◆ DATA FOR THIS EXERCISE:
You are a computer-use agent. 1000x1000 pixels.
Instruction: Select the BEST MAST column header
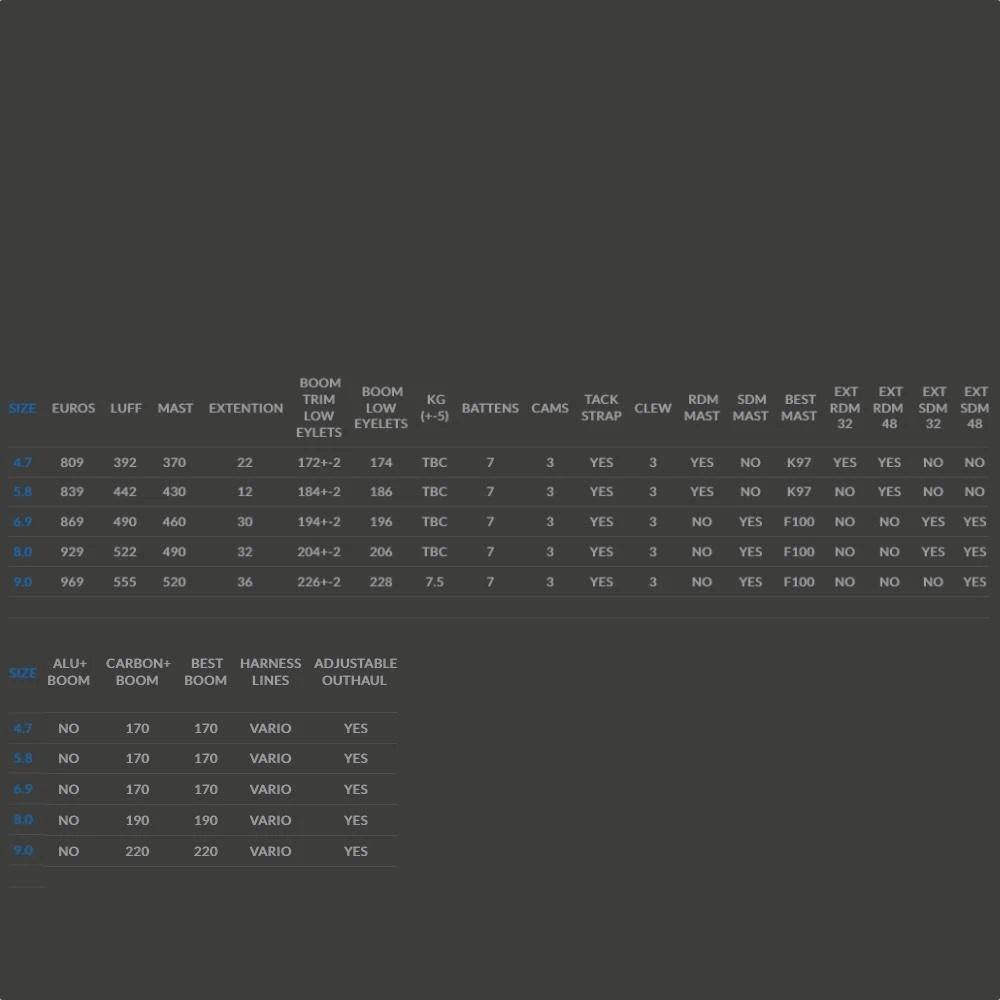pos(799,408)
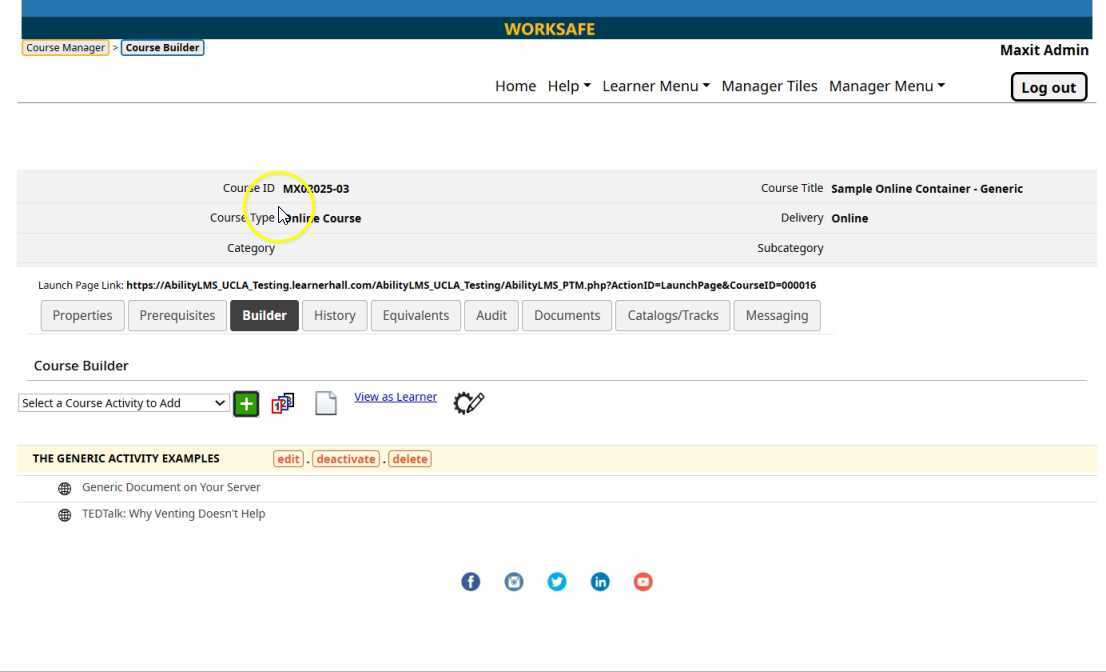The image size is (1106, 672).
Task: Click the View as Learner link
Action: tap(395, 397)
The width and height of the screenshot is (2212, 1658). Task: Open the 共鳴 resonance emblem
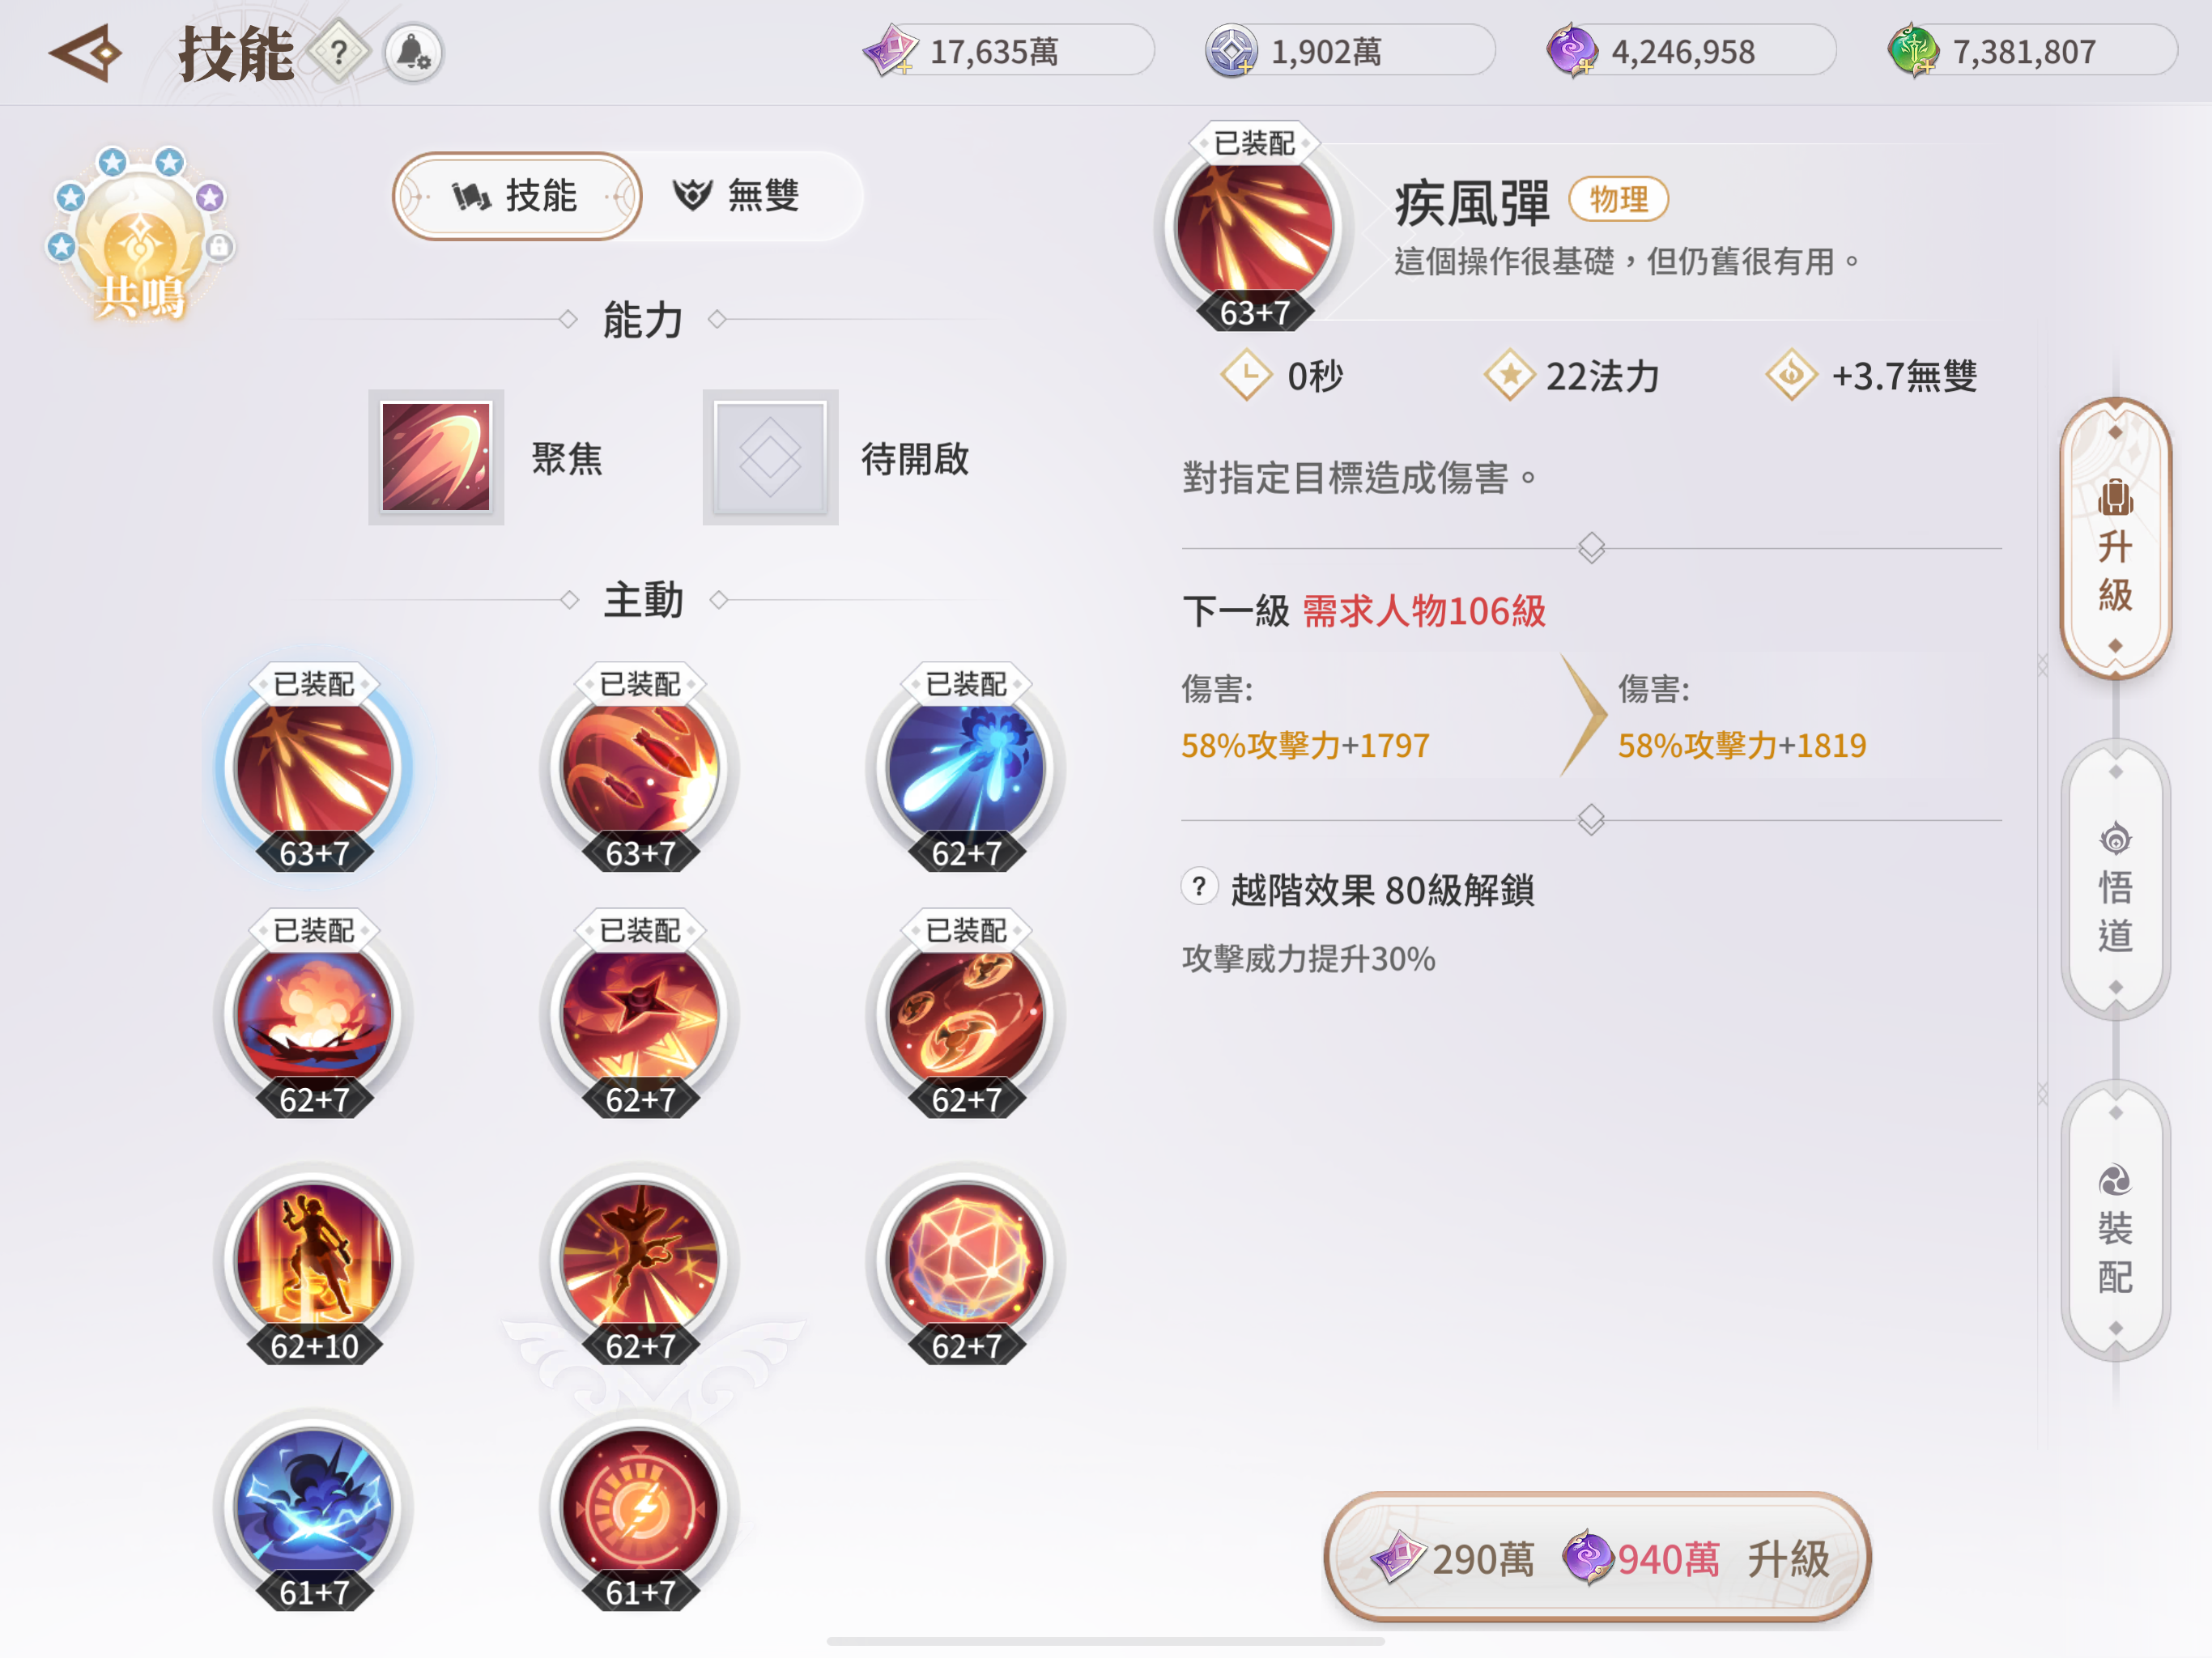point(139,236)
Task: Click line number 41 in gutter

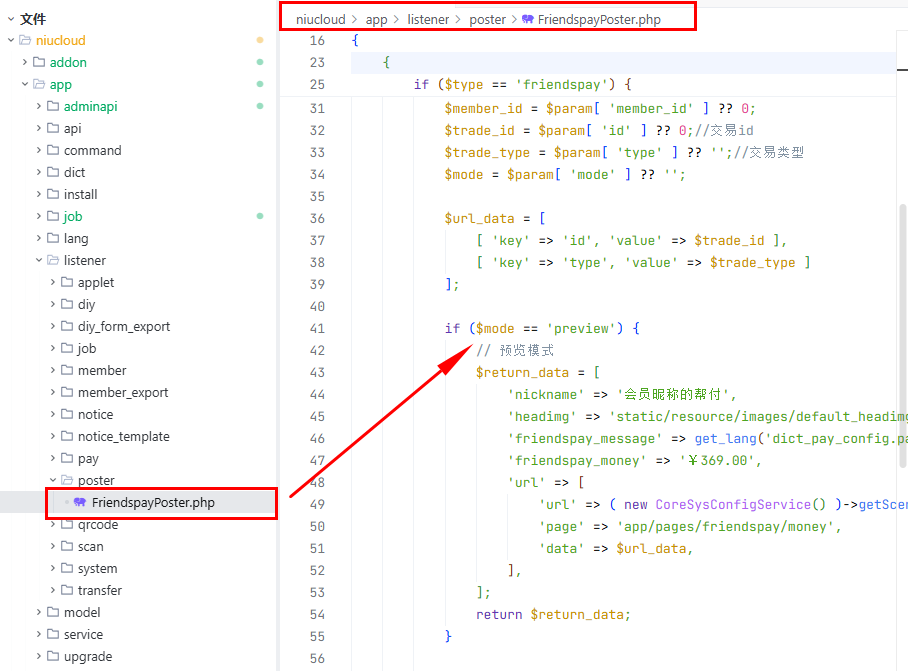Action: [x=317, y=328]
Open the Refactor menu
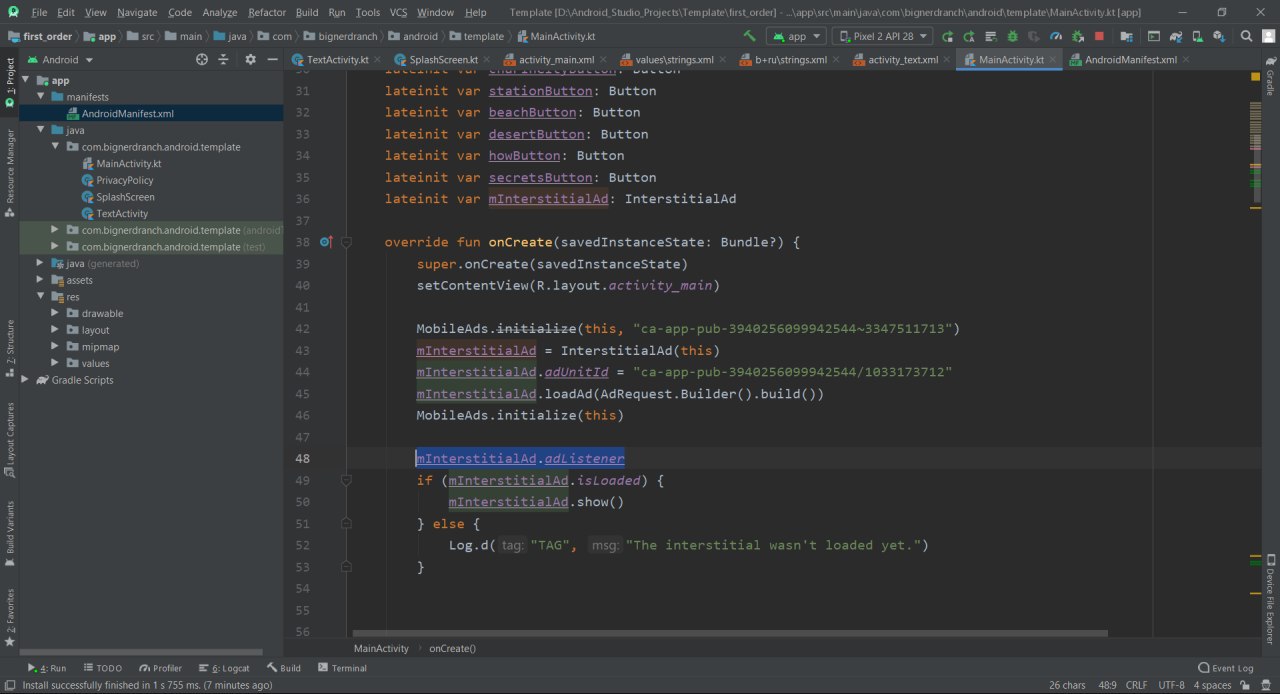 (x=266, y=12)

◆ WORK INSTRUCTION:
Transcribe all records verbatim and omit each image.

◆ ANSWER FOR THIS EXERCISE:
You are a computer-use agent. 1000x1000 pixels.
Instruction: Select the BEST MAST column header
pos(799,408)
The image size is (1106, 672).
Task: Click the View as Learner link
Action: tap(395, 397)
The width and height of the screenshot is (2212, 1658). Task: Open the 共鳴 resonance emblem
point(139,236)
Task: Click line number 41 in gutter

Action: [x=317, y=328]
Open the Refactor menu
 (x=266, y=12)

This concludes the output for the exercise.